Inquietação dos dias
Aquela tarde de férias, nas minhas piores férias de sempre, passou a evaporar-se de um sopro. Tudo me caía às mãos e logo tudo das mãos desaparecia. As mãos, sempre as mãos a convocar o sol e a tecer as mantas que me hão-de agasalhar no próximo inverno.
O tear é essa imensidão de repouso e descanso que ora passa por um tempo desprevenido e severamente abandonado, sem que outro linho lhe segrede a idade.
É Agosto e tudo está queimado. Todos os montes por aqui cheiram a terra queimada. A terra tomou a cor negra do carvão. As aves desapareceram. Todos os animais selvagens foram engolidos pelas chamas. Morreram milhares homens, mulheres e crianças. E os rios onde outrora mergulhei sonhos e ilusões não seguram sequer uma réstia de azul. Tudo por aqui é estranho a este olhar esbatido pela tarde que ora vai ao fim.
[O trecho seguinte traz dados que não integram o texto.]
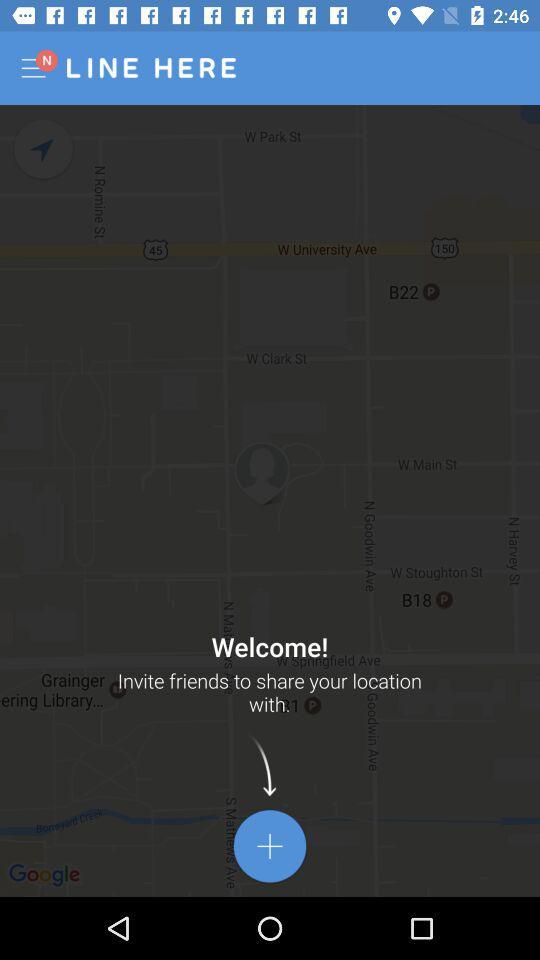  What do you see at coordinates (270, 846) in the screenshot?
I see `press blue buttom` at bounding box center [270, 846].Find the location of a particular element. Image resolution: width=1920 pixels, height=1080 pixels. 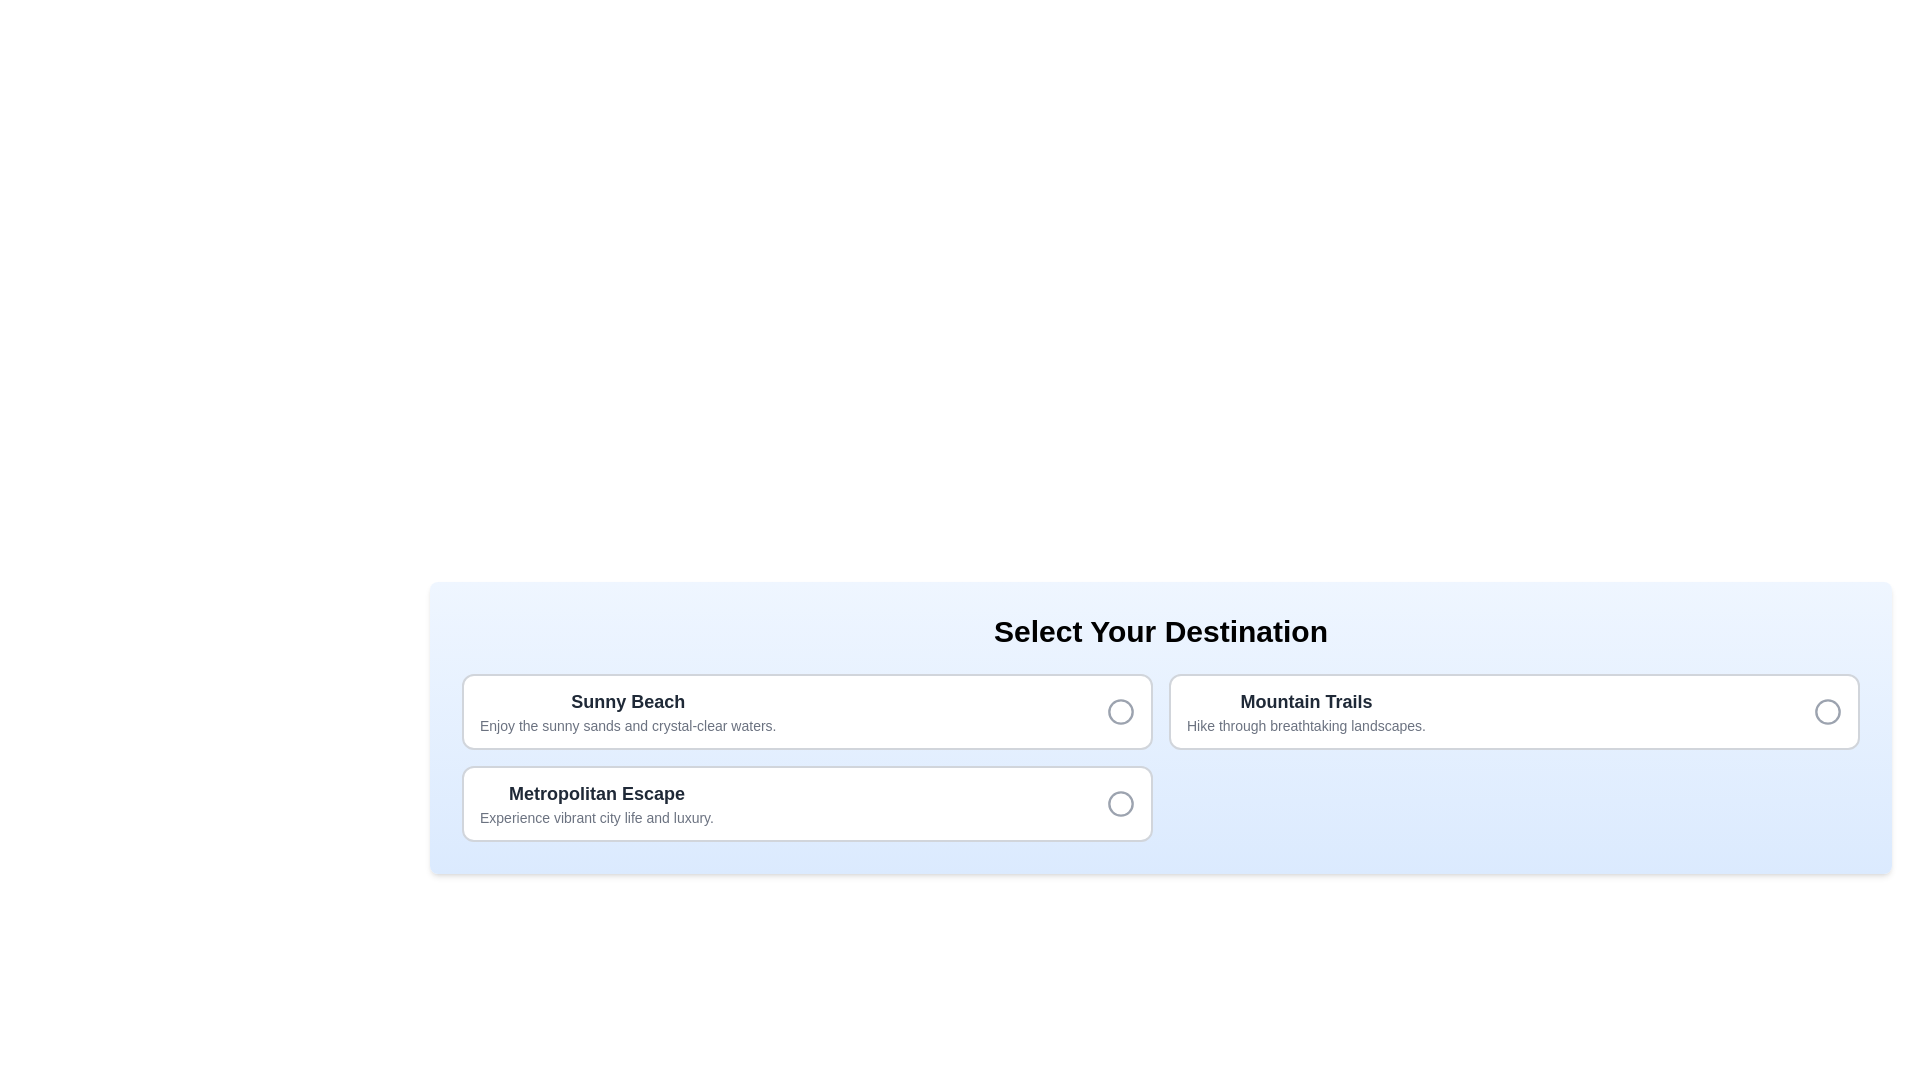

the text block displaying 'Metropolitan Escape' which is part of the 'Select Your Destination' options is located at coordinates (595, 802).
Antes, eram os bombardeamentos no Líbano; e o meu olhar húmido. Era Israel a furar o mais um tratado de cessar fogo; e a minha esperança entristecida. Era a hipocrisia dos americanos a ver os estragos da guerra; e a minha inteligência insultada.
Vou não vou, decido-me, olho em frente e caminho por dentro destes dias de inquietação para me insurgir contra essa corja de incendiários e patifes de guerras santas que soltos ainda se passeiam por lugares que elegi para deles fruir do verde e da frescura.
O olhar estende-se inquieto pelo negrume das cinzas que por este chão ficou, e tomo uma palavra para nela expressar o meu repúdio: - Porra! - É aqui que vejo que uma só palavra vale tudo e mil palavras valem nada. E que mais poderei dizer sobre a paisagem?
Para já, há noite e solidão. Pouco do que havia nos resta agora. Precipito o andar para o interior da noite e apercebo-me que sou invadido por uma indomável sede de justiça.
Ontem, por entre as chamas no Líbano o ar estava suspenso e sufocava as aves no leve manejar das asas. Aí atirei o olhar para lá dos rios, para lá dos montes, para lá das nuvens, para lá das cidades destruídas e, já na ausência do sol que entretanto desaparecera com as aves, procurei segurar as últimas horas daquela tarde que de um sopro se evaporava. Foi então que regressei com a esperança por melhores dias, ainda que os ataques no Líbano continuem.
Por melhores dias, sim, esses dias em que o mel escorrerá em abundância pelos dedos do tempo até saciar os desprotegidos e os refugiados das guerras e dos sucessivos ataques de incêndio. Contudo, nada direi da inquietação dos dias, desses dias de incerteza e dúvida, de dor e desespero, de pronto e de solidão, porque foi aí que os poderosos e os incendiários assaltaram os celeiros da nossa memória e levaram consigo o trigo da nossa esperança.
Creio por isso mesmo que a hora está próxima, essa hora que repentina passará como o vento, para consagrar o olhar das aves num voo de pureza admirável até ao limite dos dias desejados. E, com eles, assistir à destruição total desta satânica dualidade: vingança e ódio.